Ao chegar ao Departamento de Música Treze, Lin Zhibai conversou com a irmã sobre os requisitos e seguiu para a cabine de gravação, onde aguardaria os candidatos. Havia passado alguns dias gravando lá antes, então já estava bastante familiarizado com o técnico de som.
“Mestre Bai Di!”
Assim que viu Lin Zhibai entrar, o técnico de som levantou-se com entusiasmo para cumprimentá-lo.
Quando gravaram “Dissipar as Mágoas”, Bai Di ainda era um novato, mas agora, ao se reencontrarem, ele já figurava em segundo lugar no ranking mensal. O técnico, naturalmente, estava animado.
“Velho Wang.”
Lin Zhibai sorriu e retribuiu o cumprimento.
O técnico se chamava Velho Wang, e os dois haviam ficado próximos durante a gravação anterior.
Lin Zhibai tirou a demo que já havia preparado no caminho e, junto com o técnico, discutiu os pontos de atenção para a próxima gravação.
Pouco tempo depois,
Velho Wang olhou, de longe, para fora do estúdio, com uma expressão um tanto alterada, e murmurou, quase sem querer:
“Será que ele veio fazer o teste...?”
Lin Zhibai seguiu o olhar de Velho Wang e ficou levemente surpreso.
Na Shénhuà Entretenimento, circulavam funcionários e artistas, todos muito atentos à aparência.
Mas o homem que se aproximava destoava: cabelos desgrenhados, barba por fazer há dias, roupas limpas, mas já um pouco desbotadas, destoando do ambiente ao redor.
“Quem é ele?” perguntou Lin Zhibai.
“É Zhang Xiyang, aquele cantor de primeira linha que fez muito sucesso há três anos. Hoje em dia, passa despercebido na rua. Uma pena.” Velho Wang estalou os lábios.
“Entendo.”
Durante os três anos em que ficou recluso, Lin Zhibai não se interessou pelos bastidores do entretenimento. Agora via que precisaria se atualizar sobre os cantores.
“O que aconteceu com ele?”
“Não sei os detalhes, mas desde que se divorciou, Zhang Xiyang sumiu do mapa, quase não aparece na empresa. Dizem que ele passa os dias cuidando do jardim de casa.”
Nesse momento,
Zhang Xiyang já havia chegado à porta da cabine, bateu suavemente e, com uma voz levemente rouca, perguntou:
“Com licença, o mestre Bai Di está aqui?”
“Sou eu.”
Lin Zhibai sentiu um leve constrangimento.
Já pensara sobre o significado do nome Bai Di.
Seria o Bai Di de “Despedindo-se do Imperador Bai entre as nuvens coloridas”, de Li Bai?

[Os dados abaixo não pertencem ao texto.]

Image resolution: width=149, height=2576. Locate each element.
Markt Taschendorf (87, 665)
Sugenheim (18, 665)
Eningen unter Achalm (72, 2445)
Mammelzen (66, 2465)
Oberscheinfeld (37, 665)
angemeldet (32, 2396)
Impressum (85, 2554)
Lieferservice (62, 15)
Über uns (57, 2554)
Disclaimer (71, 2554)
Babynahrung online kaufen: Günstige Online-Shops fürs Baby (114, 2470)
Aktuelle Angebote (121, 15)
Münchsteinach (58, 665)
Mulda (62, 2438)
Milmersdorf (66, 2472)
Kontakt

Ou o Bai Di de “Na cidade de Bai Di as nuvens saem pelas portas, abaixo dela chove torrencialmente”, de Du Fu?
No fim, não conseguia enganar a si mesmo.

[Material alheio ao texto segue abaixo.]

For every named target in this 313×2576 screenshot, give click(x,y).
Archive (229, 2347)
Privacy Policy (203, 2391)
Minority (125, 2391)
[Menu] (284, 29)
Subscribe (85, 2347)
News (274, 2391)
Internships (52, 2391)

O tal Bai Di era apenas o “irmão branco” da irmã, um apelido que soava um pouco juvenil.
“Ah, mestre Bai Di, prazer em conhecê-lo.”
Zhang Xiyang, apesar do aspecto desleixado, tratou Lin Zhibai com educação, ainda que sem grande entusiasmo.

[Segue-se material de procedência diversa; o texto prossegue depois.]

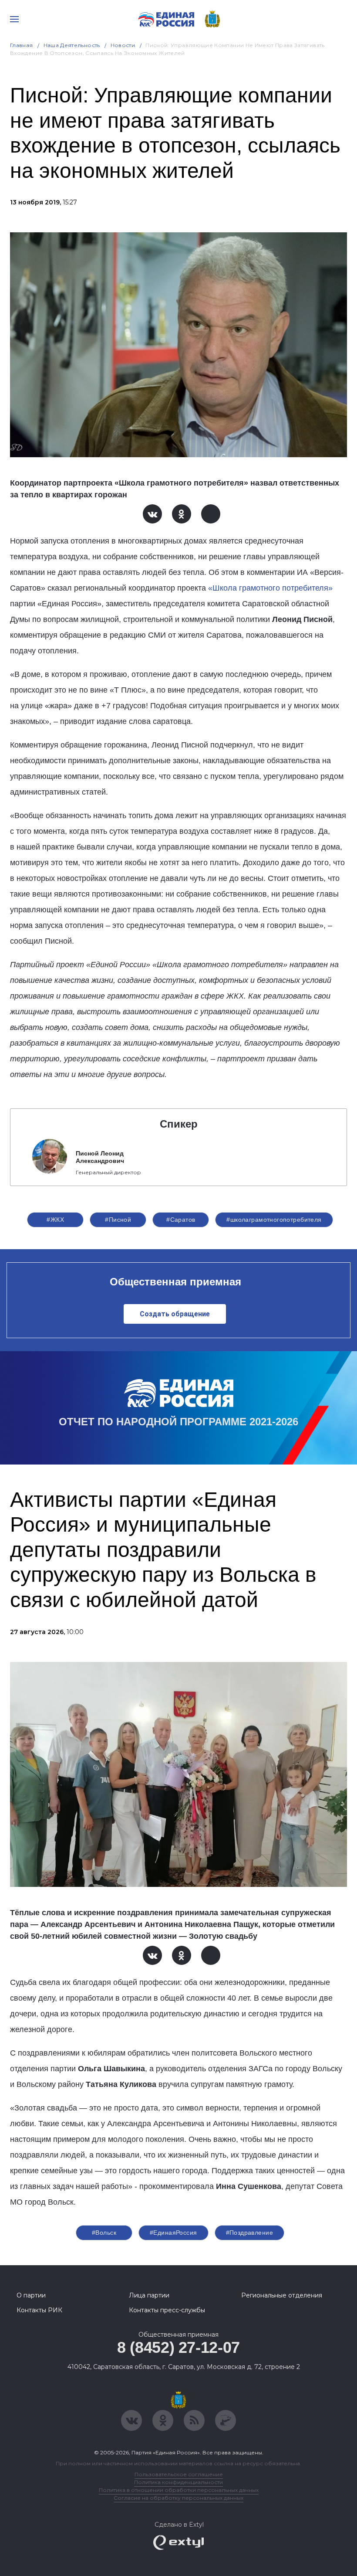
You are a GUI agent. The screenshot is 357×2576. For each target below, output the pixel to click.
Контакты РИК (39, 2310)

“Prazer. Primeiro, familiarize-se com a música.”
Sem rodeios, Lin Zhibai entregou a partitura. A irmã já cuidava dos direitos autorais, então não havia risco de vazamento.
“Certo.”

Zhang Xiyang pegou a partitura e a observou por um minuto.
Após breve análise, ergueu os olhos para Lin Zhibai:
“Foi você quem compôs?”
Percebendo que a pergunta soara invasiva, ele se desculpou: “Perdão, só me surpreendi por alguém tão jovem escrever algo assim.”
Depois de uma pausa, acrescentou:
“Eu... posso cantar.”
“Só ouvindo para saber.”
Lin Zhibai sorriu. “Velho Wang, vamos lá.”
“Na hora!”
A cabine se abriu, as luzes acenderam.
Com a partitura em mãos, Zhang Xiyang entrou calmamente.
Diante do microfone, demorou-se, absorto, olhando para a partitura.
Na sala de monitoração,
Velho Wang franziu a testa: “Por que ainda não começou?”
Lin Zhibai ficou em silêncio, sentindo que Zhang Xiyang parecia muito “solitário”, embora não soubesse por que essas palavras lhe vinham à mente.
Instantes depois,
Zhang Xiyang, percebendo a demora, disse: “Desculpe a espera. Para mim, esta canção é... enfim, podemos começar.”
Lin Zhibai fez um sinal de “ok” através do vidro.
Zhang Xiyang respirou fundo.
E então, sua voz ecoou.
Sem acompanhamento, apenas a voz nua, cada verso ganhando vida.
Mesmo não estando totalmente familiarizado com a melodia e tropeçando aqui e ali, era impossível não sentir a emoção apertando o peito.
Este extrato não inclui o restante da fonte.